Jalan lain yang ditempuh lelaki seribu akal untuk bertahan di buku ini adalah ia menyewakan puluhan naskah Bentang Budaya ke penerbit Narasi. Ia berhitung, jika punya 78 naskah dan masing-masing dihargai 5 juta rupiah, lumayan.

Hingga akhirnya datanglah saat itu ketika ia mulai lelah dan bosan dengan uang. “Saya jadi berpikir kebahagiaan terletak bukan pada jumlah uang, tapi pada kerja membuat buku itu sendiri,” ujarnya. Saya tak tahu persis dari mana bisikan itu diterima lelaki tambun ini. Mungkin dari perjalanan hidup bersama buku yang panjang.

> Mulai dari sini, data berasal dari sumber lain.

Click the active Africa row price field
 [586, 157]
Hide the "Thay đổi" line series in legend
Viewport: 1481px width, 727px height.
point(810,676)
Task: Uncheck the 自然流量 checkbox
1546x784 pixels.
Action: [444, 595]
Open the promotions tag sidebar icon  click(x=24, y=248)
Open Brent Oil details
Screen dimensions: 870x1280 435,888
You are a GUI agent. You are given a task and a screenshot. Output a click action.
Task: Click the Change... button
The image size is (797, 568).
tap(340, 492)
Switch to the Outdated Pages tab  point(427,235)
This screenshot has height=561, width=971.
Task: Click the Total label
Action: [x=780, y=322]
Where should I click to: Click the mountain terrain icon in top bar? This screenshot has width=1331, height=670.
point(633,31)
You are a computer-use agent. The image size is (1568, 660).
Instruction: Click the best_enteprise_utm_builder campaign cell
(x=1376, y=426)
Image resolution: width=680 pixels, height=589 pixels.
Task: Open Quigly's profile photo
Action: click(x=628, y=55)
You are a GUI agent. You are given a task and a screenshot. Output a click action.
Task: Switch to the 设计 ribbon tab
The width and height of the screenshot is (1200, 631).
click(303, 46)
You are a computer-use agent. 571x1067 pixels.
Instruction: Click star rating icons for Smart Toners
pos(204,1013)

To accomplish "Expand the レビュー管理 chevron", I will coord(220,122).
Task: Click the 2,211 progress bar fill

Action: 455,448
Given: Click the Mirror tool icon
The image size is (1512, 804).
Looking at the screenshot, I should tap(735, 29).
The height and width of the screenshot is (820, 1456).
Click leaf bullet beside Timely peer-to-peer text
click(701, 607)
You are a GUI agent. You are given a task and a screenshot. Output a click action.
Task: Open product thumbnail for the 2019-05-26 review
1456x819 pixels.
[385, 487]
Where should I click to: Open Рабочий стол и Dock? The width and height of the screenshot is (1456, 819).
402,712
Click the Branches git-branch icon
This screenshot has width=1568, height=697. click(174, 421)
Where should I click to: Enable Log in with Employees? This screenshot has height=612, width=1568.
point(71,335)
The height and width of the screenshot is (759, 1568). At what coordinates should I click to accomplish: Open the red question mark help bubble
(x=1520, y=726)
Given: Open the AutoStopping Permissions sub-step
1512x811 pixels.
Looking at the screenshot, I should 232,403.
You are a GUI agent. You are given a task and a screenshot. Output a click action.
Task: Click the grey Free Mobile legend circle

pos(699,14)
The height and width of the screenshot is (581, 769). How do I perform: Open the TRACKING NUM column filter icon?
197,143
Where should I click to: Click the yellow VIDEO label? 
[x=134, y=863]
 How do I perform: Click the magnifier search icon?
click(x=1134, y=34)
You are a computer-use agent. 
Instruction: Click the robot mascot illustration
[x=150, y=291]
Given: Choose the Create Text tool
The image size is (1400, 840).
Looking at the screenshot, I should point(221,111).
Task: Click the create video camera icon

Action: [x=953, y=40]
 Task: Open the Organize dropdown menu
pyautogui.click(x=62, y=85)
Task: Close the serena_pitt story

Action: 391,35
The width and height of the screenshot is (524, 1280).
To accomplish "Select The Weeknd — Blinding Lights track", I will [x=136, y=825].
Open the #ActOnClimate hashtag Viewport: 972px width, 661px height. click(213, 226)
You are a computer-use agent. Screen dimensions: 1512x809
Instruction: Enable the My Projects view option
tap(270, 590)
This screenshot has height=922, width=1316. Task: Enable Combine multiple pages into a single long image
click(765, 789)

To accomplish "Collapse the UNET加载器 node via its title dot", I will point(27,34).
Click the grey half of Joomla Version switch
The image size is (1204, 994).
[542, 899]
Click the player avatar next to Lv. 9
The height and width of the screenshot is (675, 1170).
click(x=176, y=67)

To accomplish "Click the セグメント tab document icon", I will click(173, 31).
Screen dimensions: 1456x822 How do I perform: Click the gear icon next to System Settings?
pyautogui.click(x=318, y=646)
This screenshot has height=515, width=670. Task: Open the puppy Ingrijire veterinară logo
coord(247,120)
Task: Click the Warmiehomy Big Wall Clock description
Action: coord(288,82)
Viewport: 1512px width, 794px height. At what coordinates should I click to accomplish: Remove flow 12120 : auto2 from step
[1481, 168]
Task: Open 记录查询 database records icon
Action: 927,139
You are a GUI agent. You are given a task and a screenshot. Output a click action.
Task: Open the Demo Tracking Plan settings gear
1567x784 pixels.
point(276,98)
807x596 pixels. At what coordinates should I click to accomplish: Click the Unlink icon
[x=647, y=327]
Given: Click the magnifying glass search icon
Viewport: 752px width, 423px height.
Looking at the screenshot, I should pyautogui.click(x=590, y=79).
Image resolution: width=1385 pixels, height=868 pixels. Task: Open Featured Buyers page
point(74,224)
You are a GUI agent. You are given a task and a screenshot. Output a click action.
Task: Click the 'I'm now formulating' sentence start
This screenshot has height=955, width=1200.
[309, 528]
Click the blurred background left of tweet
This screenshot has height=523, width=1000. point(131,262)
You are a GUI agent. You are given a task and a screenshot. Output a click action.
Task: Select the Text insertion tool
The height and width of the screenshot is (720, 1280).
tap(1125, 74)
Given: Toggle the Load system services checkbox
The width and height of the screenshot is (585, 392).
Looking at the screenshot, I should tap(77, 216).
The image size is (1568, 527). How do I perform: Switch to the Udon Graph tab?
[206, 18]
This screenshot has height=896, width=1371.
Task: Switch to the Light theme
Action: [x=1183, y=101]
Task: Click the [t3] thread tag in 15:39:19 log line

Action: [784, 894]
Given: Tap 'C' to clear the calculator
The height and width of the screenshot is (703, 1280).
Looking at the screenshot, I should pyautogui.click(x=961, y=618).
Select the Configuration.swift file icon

Kepada Eka Pocer,  akunya, ia terinspirasi. Kepada anak-anak muda ini ia membikin sendiri target: berlomba menerbitkan buku-buku yang bagus. Tak ada dalam kamusnya buku jelek yang dapat uang banyak menyubsidi buku bagus yang tak mendapatkan uang. Sebab, hanya buku bagus yang bisa diterbitkan kapan saja karena pesannya bisa berumur panjang dan membentang hingga beberapa generasi.

Ia mengaku masih bisa menerbitkan buku hingga enam judul sebulan. Namun, praktis ia bekerja mengedit sendirian. Selepas salat Subuh, ia disiplin mengerjakan pengeditan untuk buku-buku yang pernah diterbitkannya. Mencetak hanya 300 eksemplar membuatnya kini jauh lebih tenang. Tanpa diribeti menggaji pegawai, ia kini menikmati bahwa bekerja di perbukuan adalah ibadah untuk peradaban. Tentu saja dengan tanpa manajemen yang ruwet. “Kalau mau alternatif dan kreatif, jauhi manajemen,” katanya yakin.

Makin ke sini, suaranya kini seperti terdengar seperti nasehat para sesepuh Muhammadiyah. Hidup-hidupilah buku, jangan sekadar cari untung di buku.